One thing that we are in common is we always give each other our NEEDS, instead of our WANTS. Which means, he WANTS me to give him respect don’t shout at him. He doesn’t need me to buy stuff for him. But I just neglected his wants. I simply focus on what he NEEDS and what I WANT. For him, he did the same thing as well. He focuses on the NEEDS that I needed, like he try many ways to solve my problem with my family but all I WANT is to run away to a place, I want to go his house. These are the reason why we always thought that we don’t appreciate what we both are doing. It’s because we both focus on our partner NEEDs. For me, I give whatever I can give, and I will keep telling him what I want. This is why he always thinks that I 嫌弃他。But for him he seldom focuses on what he wants, he doesn’t say much. That is why I neglected his wants. I hurt his pride and ego. But one thing I know for sure is we both care for each other more than ourselves. All this happen, because we love each other. We have to learn to give and take. We both like to give… I am really sorry I neglected his wants. Hiaz I am sorry.

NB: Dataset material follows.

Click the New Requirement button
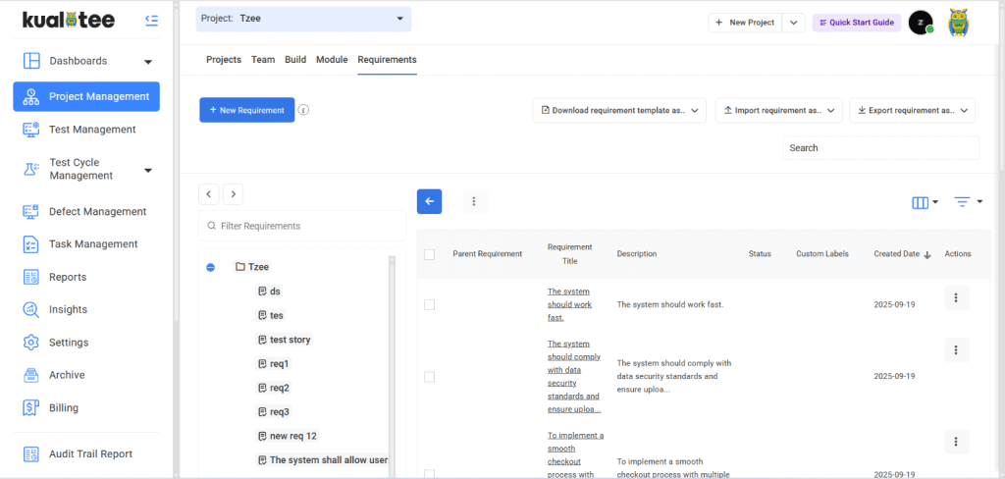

My family loves him, everyone loves him… And I love him. I can’t just let go because I and the one made mistake. I just hope he can don’t take it too hard on himself. I just want to know what exactly happen to him? If the problem is just me, I already know my mistakes; I got all the cold shoulders from him… But his family side, all I can say is no one, NO ONE blame him, no matter what he is still his son, just hope he can don’t be so hard on himself.

I really want to know what happen to him, 6 years of relationship, am I that bad to receive all this? i know i deserve it if not i will not learn, but am i that bad? have i done something very unforgivable? He is more like my husband than boyfriend. He is more like my family, and my Sims family treats him as ONE. We are like family, family don’t just walk away like this.


I hope Christmas I can spend with him, I hope everything can be over, I will hold his hand and walk him out, don’t let him face any problems.